_SOURCE EXTRACT:_
----------

It's funny, the junk is losing its appeal for a lot of directors, but not so much for some of the people. I think it's hit and miss. Not all parents see the value in learning classical musicianship. Sad.
I LOVE the "Oxford Book of Hymns"! The hymns are gorgeous, and are seriously Christian in their content.
Two of my FAVORITES!
Great post. I’ll read it thoroughly in a bit.
And sort of unfortunately, last night we kind of got into a rather arcane discussion on English Renaissance and French organ masters, along with a few Italians and a Spaniard. If you’re not really into this stuff.... It doesn’t change that as a church we’ve forgotten how to chant and even for those of us who are classically trained singers it takes a while to get it to sound like chant and not a Wagnerian opera.
Is chant that easy? I do not know. I am a member of a parish choir and just doing the last two verses of the Holy Thursday procession hymm ( in Latin ) before the body of the Lord was placed in speical adoration alter by St. Thomas Aquintas was very hard.
I did get for my birthday on Saturday the two “Chant” cd’s from the Spanish Benedictines to listen to. Love the chanting, but to listen. Could I learn it, but as a child of VC 2, I just do not know.
Could the chant music be translated into English?
Teach the chants in English, that is translate them, kept the beautiful sound part in the translation.
I heard a beautiful English translation of the Exultet by a deacon who transfered from another parish about close to a year ago Holy Saturday. If that can be done, then the chants can be done in translation.
My parish has a wonderful lady music minister. Knows her music well.
During the last few months, she had to take a leave of absence for medical reasons, will be back this week. The sub taking her place, taught some beautiful songs, one a spiritual. Sprituals are from the heart to God, in song prayer form. One is “Change My Name”.
Not only the notation is different - the manner of singing is different too. Let's leave aside for a moment all the little performance minutiae that the Solemnes monks have laid down, and just talk about basics.
Chant is sung as though you were speaking, with the emphasis on the words just as they would be spoken. It doesn't have a strict meter or time -- again, you chant the words just as they would be spoken, with the natural rhythm of a rather formal speaking - "declamation" as our choirmaster says. You breathe where you would breathe when speaking (the Solemnes notation kindly gives breath marks for you, they do make sense, but if you have the music in ordinary staff notation just make a tick mark where you should breathe, just as a reminder.)

----------

_COMPLETE THE FOLLOWING:_
A. For the chant discussion, decide whether each statement agrees with it. Answer yes or no for each and quote the words that decide it. (i) Chant follows a strict meter. (ii) One commenter received two "Chant" CDs as a birthday gift. (iii) The parish music minister is a man.
B. Write the next part of the chant discussion, continuing after its final sentence.
The records that follow have no connection to the chant discussion.

----------

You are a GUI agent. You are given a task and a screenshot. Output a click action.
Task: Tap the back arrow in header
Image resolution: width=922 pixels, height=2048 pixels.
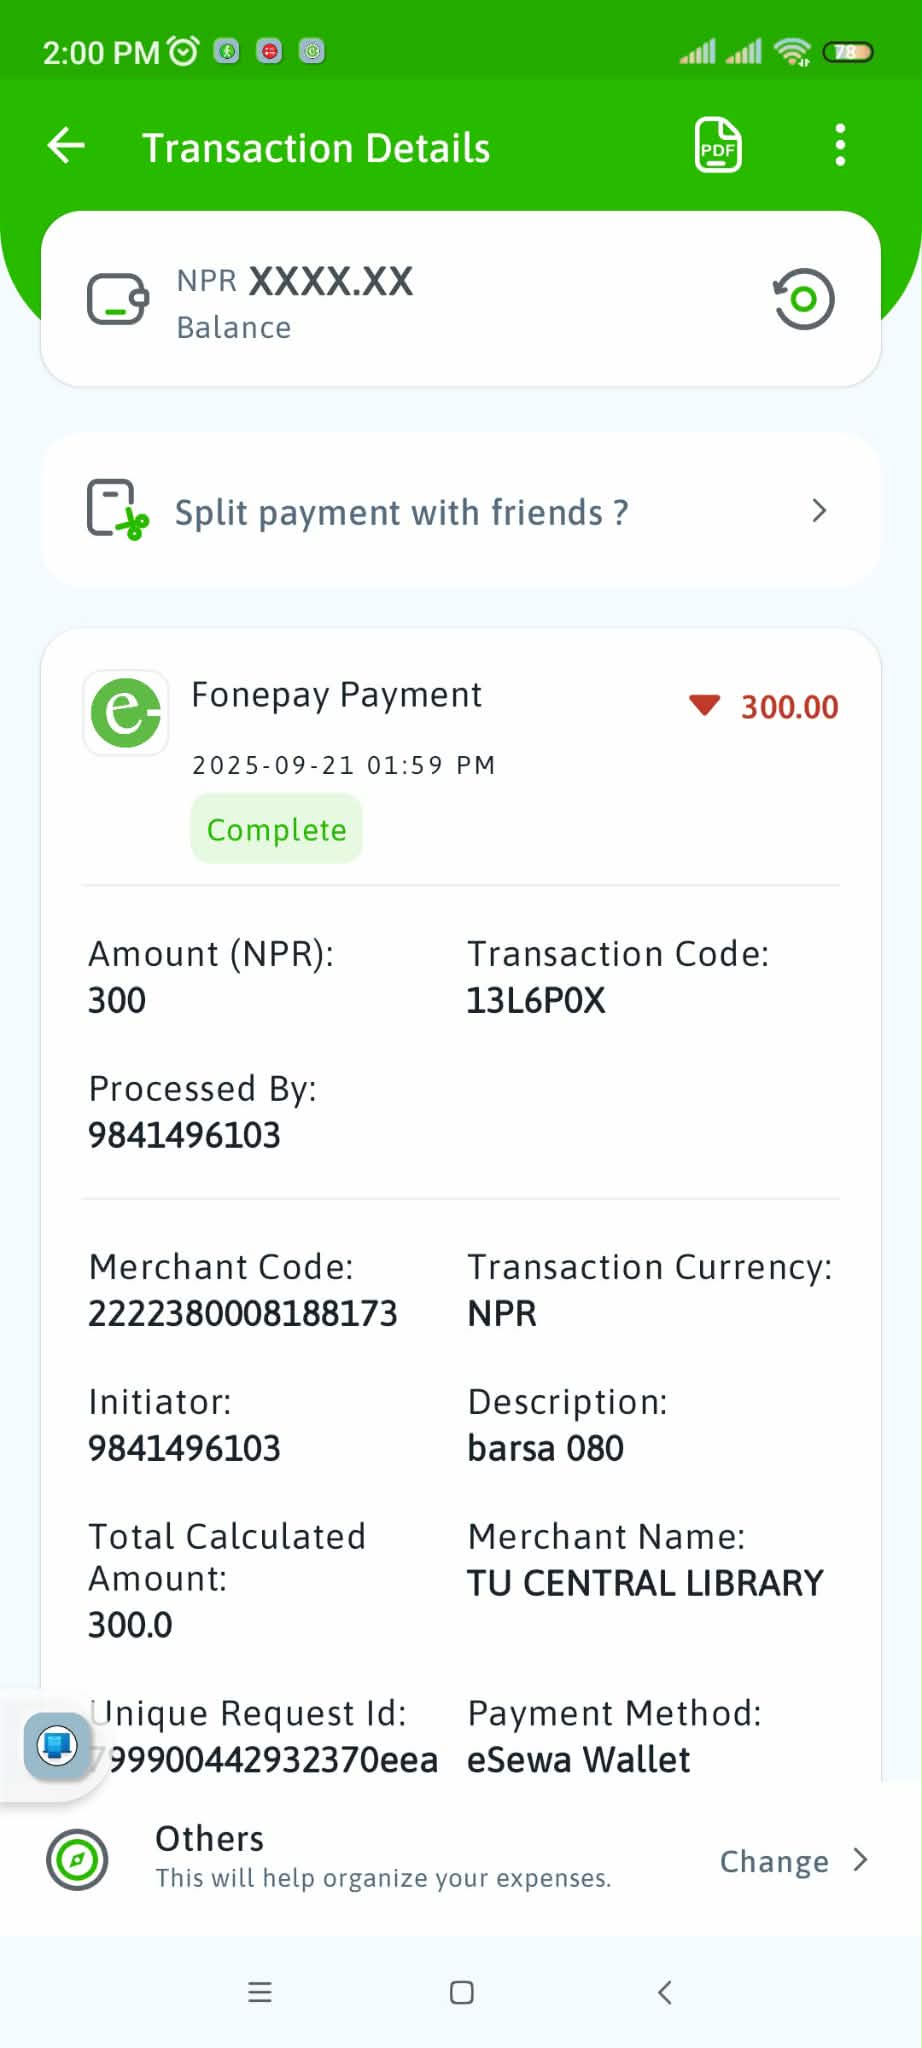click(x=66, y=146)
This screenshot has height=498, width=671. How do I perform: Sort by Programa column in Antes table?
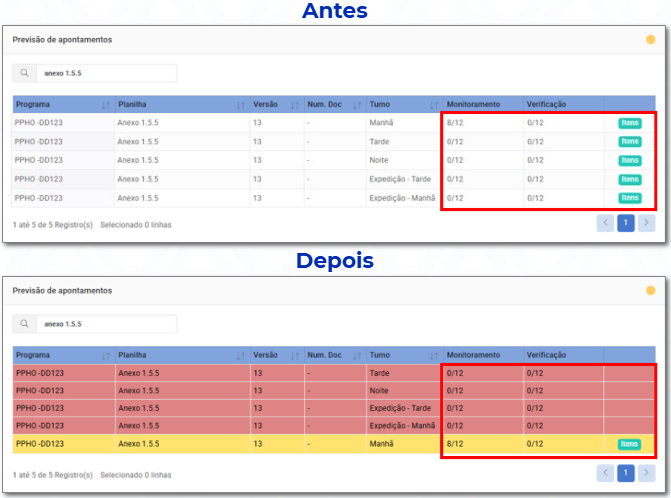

----------

_EXERCISE RESULTS:_
A.
(i) No: "It doesn't have a strict meter or time"
(ii) Yes: "I did get for my birthday on Saturday the two “Chant” cd’s from the Spanish Benedictines to listen to."
(iii) No: "My parish has a wonderful lady music minister."

B.
As far as the tone itself, it should be a simply produced, rather "straight" tone - i.e. no vibrato or quavering, no swooping from note to note. Each note should build or flow from the previous one, from the beginning to the end of a phrase. Simplicity, solemnity, purity is what you're aiming for. If your usual music is towards the "pop" end of the scale, or the romantics, you'll have to rethink the style a little bit.
Since I came from the Episcopal Church which never abandoned chant, I was taught the basics of performance style very early on (in fact, I was instructed to "warm up" my tone a little bit because I was taught the "Anglican hoot" - which is a very straight tone with no warmth at all). But I had to learn to read the notation, which the Piskies do not use.
What you can do to practice is call up YouTube and search for it - especially the versions that run the text and music visually on the page together with the sound. Sing along. We sang the "Tantum ergo" also while processing to the Altar of Repose (actually we sang the entire "Pange Lingua", which is the longer hymn from which the "Tantum ergo" is taken. We had quite a distance to hike!)
Here's the "Pange Lingua" in its entirety, with the music flowing along so you can follow it. "Tantum ergo" begins at verse 5. The performance is very good, very simply sung with no vibrato and nice carrying tones - although their rhythm is fairly strict for chant:
Just found the origin of the title of above song is “If He Change My Name?”